Short problem
Recast the material from the line containing "The image size is (848, 840)." through the line containing "tap(978, 118)" as a numbered list, omitting blank lines.

Records for processing
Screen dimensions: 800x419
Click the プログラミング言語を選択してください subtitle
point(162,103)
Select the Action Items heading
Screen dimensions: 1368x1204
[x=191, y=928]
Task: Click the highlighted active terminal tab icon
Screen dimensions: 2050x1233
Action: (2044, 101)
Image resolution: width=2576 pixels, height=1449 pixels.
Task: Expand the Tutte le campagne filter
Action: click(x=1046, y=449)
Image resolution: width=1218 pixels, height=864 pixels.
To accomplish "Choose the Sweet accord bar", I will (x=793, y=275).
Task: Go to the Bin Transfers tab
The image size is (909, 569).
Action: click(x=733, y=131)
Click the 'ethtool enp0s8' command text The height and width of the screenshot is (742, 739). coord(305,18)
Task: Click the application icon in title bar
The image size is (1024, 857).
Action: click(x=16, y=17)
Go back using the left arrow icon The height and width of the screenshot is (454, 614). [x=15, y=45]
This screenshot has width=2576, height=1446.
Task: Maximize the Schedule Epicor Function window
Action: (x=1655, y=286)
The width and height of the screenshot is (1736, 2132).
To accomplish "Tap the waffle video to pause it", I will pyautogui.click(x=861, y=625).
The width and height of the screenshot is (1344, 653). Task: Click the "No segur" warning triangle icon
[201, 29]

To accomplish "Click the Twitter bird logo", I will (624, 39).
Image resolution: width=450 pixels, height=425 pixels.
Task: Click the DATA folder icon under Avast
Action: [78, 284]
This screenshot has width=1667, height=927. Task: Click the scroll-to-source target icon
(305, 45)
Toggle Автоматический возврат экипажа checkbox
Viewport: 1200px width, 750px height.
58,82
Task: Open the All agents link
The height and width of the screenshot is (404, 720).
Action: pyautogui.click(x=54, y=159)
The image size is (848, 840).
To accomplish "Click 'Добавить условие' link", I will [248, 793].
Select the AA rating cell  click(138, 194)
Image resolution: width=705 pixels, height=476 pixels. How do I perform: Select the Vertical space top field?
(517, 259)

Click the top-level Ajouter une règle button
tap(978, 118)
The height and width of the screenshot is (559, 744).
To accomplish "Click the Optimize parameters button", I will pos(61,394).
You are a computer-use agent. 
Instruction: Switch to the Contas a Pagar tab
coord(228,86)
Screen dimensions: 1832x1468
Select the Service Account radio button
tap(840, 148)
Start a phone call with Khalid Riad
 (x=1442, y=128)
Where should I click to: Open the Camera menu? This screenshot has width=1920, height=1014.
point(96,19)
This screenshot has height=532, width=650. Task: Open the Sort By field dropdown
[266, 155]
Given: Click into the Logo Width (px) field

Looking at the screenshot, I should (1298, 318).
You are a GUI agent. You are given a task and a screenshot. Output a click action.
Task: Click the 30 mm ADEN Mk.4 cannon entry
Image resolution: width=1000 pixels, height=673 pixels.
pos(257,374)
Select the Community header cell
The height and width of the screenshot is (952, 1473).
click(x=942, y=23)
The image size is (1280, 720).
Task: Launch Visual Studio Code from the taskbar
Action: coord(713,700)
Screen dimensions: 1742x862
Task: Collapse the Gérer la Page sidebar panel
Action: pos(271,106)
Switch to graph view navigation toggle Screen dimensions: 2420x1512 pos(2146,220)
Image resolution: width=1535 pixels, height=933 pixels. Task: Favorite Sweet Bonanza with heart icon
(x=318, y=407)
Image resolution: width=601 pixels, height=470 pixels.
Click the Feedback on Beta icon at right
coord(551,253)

Response to the task
1. The image size is (848, 840).
2. To accomplish "Click 'Добавить условие' link", I will [248, 793].
3. Select the AA rating cell  click(138, 194)
4. Image resolution: width=705 pixels, height=476 pixels. How do I perform: Select the Vertical space top field?
5. (517, 259)
6. Click the top-level Ajouter une règle button
7. tap(978, 118)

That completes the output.